Advancing automation

The newly installed FactoryTalk View system from Rockwell Automation enables automated control and easy checks on equipment operation, whether in the plant or remotely. “Suppose I’m looking at a pump, and at 40 Hz it should be pumping this many gallons per minute, and it’s not attaining that. Maybe there’s a vibration, or a bearing that’s making it work harder than it needs to. Nine times out of 10 it’s got rags in it — that’s one of the biggest headaches in this business.”

The system includes a wide assortment of alarms activated according to criticality. Top priority goes to alarms for high wet well levels, pump failures and other events that could interrupt the process during unstaffed hours. The facility is staffed every day from 7 a.m. to 3:30 p.m.

On the collections side, the system is all gravity flow — there are no lift stations. A few years ago the city bought a used Vactor truck that can be deployed in emergencies to deal with blockages. “We farm it out to other communities that have lift stations if they need a hand getting things cleared out,” Boyle says. “That has come in handy for pretty much everybody else in the county.”

Boyle and Mahoney instigated a five-year program of televising every sewer main in the city. After a contractor completes the work, they review the video and appraise the condition of the lines to determine what should be repaired and when. “We’ve gone through it one time, and we’re getting ready to start the second round,” Boyle says.

“We’ve made a few repairs. We had Insituform line a stretch of main in a high-water-table area that was fractured. It was super fast, super simple and not very intrusive. We’ve since gone back in there with a camera, and it still looks like brand new.” 

A cohesive team

Boyle is grateful for his two colleagues and for the support they receive from the city leadership. “Rick (Mahoney) has his Class A license,” Boyle says. “He was superintendent at the Hillsdale plant for some time. Then he went to work for an engineering firm and did contract operations. He got the chance to move around the state.

“We were very fortunate that he came here. He arrived just as we were starting our 2005 upgrade. He had been through an upgrade at Hillsdale, so his experience was invaluable in keeping things moving through here while different processes were being taken offline and replaced. He’s a Grade A professional, and he’s got a pretty good sense of humor, too. We’ve certainly had a lot of fun.”

Hughes worked in a local electric power plant until it closed down. “He was more skilled in industrial than sanitary waste treatment, but he brought some very good knowledge with him,” Boyle says. “He’s very skilled mechanically.
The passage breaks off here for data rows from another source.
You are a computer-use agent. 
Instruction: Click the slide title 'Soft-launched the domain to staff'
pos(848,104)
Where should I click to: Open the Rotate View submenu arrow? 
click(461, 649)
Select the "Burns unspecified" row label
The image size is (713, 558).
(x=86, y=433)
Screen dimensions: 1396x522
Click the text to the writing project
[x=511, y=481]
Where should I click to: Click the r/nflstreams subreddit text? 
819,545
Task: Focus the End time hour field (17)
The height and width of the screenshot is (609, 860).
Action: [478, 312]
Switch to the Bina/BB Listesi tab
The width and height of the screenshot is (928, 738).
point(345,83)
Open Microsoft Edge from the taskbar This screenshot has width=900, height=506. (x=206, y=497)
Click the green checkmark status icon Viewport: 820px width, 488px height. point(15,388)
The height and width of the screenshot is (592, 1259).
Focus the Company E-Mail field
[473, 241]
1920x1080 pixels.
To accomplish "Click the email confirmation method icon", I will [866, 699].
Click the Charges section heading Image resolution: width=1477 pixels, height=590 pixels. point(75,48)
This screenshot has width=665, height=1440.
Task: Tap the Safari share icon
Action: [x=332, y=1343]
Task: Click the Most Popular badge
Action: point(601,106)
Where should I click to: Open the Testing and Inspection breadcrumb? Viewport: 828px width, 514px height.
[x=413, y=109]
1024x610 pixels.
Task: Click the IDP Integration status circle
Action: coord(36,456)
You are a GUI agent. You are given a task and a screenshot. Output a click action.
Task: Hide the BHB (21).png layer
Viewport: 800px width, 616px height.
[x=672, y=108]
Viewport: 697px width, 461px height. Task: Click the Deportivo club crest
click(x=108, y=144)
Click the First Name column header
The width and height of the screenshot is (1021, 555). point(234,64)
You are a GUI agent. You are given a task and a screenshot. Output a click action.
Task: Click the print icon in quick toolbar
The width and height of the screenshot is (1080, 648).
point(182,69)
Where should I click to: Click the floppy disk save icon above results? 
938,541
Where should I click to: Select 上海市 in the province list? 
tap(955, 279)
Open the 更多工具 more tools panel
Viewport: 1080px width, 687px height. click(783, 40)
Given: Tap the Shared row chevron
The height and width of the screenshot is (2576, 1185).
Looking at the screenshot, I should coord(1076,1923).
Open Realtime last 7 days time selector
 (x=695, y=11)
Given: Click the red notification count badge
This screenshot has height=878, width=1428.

He fell into the profession like I did; he didn’t realize how much he would like the job.”

Meanwhile, Boyle keeps in close touch with Jonesville officials, and that has paid off handsomely. “The councils and city managers we’ve had over the years have been on the same page with us,” he says. “They see results in that we don’t have failures and our sewers and water mains are in good shape because we try to head off problems before they happen.

“They come out to the wastewater treatment plant occasionally, just to say hello. They see that things are taken care of. When we say we need money for something to make the place better, they know we’re going to get the most production out of it that we can.

“Rick gave them monthly reports at the council meetings on what our effluent was, what repairs we made, and anything we replaced, so they were aware of what’s going on here and at the water treatment facility. We keep them informed, and they have really been on board. It has made our jobs so much nicer.”

Right at home

Boyle has enjoyed his career in his home territory and looks forward to more good years. “All I know is this place, but I think I know it pretty well,” he says. “I work with some really quality people. You don’t have success by yourself. It takes all of us here. These guys have been just great to work with, and everybody in the city has been that way.

“We have several city employees who have been here 20, 25 and 30 years. Everybody likes their jobs. They like who they work for, and they have a tendency to stay long term, our office staff included. The whole city seems to be on the right track.”